(Pixel coordinate grounding data)
──────
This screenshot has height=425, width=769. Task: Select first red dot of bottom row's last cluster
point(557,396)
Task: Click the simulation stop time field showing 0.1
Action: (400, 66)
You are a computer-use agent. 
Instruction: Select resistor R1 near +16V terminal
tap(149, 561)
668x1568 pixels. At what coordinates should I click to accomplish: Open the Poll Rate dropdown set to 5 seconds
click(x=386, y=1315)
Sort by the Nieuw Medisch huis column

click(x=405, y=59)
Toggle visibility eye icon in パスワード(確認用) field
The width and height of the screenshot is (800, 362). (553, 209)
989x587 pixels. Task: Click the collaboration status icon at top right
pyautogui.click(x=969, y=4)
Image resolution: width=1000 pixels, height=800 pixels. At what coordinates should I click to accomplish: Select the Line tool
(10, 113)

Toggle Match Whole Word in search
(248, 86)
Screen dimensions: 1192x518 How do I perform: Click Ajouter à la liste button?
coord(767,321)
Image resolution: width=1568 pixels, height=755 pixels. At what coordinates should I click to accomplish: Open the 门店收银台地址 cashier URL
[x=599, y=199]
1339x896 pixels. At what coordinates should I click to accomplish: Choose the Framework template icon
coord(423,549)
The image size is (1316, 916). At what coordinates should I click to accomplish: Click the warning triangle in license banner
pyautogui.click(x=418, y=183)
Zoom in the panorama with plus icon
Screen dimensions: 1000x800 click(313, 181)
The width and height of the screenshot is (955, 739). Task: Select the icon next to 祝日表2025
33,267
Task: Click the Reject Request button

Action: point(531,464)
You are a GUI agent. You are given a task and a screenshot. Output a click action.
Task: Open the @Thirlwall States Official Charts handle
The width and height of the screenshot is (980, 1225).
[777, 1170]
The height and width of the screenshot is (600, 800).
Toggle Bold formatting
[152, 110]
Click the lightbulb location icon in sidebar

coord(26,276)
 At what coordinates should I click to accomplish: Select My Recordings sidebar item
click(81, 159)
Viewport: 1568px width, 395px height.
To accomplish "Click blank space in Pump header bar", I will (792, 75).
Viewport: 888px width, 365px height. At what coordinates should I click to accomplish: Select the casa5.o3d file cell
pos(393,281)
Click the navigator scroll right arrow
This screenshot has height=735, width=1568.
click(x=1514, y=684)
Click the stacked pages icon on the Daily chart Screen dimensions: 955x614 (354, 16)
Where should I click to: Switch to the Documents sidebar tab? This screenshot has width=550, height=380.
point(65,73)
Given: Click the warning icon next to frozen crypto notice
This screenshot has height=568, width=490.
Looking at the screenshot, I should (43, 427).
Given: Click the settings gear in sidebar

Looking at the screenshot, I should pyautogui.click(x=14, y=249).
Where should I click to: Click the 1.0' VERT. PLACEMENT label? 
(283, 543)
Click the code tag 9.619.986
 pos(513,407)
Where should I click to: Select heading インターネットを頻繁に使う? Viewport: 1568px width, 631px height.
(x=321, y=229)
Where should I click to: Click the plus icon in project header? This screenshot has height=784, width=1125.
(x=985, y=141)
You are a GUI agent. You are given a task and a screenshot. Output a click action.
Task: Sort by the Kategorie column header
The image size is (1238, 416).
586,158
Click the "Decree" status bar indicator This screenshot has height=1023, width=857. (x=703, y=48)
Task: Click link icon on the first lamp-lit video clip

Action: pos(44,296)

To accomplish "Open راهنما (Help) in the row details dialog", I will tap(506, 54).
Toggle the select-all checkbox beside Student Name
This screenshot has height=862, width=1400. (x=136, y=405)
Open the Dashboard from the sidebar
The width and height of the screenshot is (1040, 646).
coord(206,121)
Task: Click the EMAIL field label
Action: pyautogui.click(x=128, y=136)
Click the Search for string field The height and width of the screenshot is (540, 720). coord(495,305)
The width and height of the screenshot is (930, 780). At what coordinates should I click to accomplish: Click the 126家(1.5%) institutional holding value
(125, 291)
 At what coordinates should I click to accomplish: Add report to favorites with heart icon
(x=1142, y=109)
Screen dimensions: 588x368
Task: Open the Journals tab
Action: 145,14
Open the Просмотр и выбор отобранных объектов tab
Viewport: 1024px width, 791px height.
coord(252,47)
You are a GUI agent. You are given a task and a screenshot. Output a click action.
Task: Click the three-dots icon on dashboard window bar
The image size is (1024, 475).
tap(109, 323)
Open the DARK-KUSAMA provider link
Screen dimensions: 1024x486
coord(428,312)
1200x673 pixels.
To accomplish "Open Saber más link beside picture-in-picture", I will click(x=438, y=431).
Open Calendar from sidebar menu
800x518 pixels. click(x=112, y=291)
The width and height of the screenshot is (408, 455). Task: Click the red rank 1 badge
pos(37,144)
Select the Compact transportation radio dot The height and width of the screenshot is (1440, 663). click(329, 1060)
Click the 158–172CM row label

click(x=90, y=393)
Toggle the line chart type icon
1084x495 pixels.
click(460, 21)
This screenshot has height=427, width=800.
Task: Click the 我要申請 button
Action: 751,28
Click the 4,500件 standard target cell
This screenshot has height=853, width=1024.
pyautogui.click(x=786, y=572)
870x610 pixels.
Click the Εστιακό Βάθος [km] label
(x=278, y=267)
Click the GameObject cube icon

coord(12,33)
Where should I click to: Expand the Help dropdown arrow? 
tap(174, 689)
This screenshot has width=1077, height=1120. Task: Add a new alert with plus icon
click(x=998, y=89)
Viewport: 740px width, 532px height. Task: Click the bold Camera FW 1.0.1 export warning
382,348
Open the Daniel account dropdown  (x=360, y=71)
──────
§ **PROBLEM**:
Lines before the one containing "Task: Click the three-dots" are to be left out; that line and every line after it through the end of the data should be copied exactly.

§ **TASK RESULT**:
Task: Click the three-dots icon on dashboard window bar
The image size is (1024, 475).
tap(109, 323)
Open the DARK-KUSAMA provider link
Screen dimensions: 1024x486
coord(428,312)
1200x673 pixels.
To accomplish "Open Saber más link beside picture-in-picture", I will click(x=438, y=431).
Open Calendar from sidebar menu
800x518 pixels. click(x=112, y=291)
The width and height of the screenshot is (408, 455). Task: Click the red rank 1 badge
pos(37,144)
Select the Compact transportation radio dot The height and width of the screenshot is (1440, 663). click(329, 1060)
Click the 158–172CM row label

click(x=90, y=393)
Toggle the line chart type icon
1084x495 pixels.
click(460, 21)
This screenshot has height=427, width=800.
Task: Click the 我要申請 button
Action: 751,28
Click the 4,500件 standard target cell
This screenshot has height=853, width=1024.
pyautogui.click(x=786, y=572)
870x610 pixels.
Click the Εστιακό Βάθος [km] label
(x=278, y=267)
Click the GameObject cube icon

coord(12,33)
Where should I click to: Expand the Help dropdown arrow? 
tap(174, 689)
This screenshot has width=1077, height=1120. Task: Add a new alert with plus icon
click(x=998, y=89)
Viewport: 740px width, 532px height. Task: Click the bold Camera FW 1.0.1 export warning
382,348
Open the Daniel account dropdown  (x=360, y=71)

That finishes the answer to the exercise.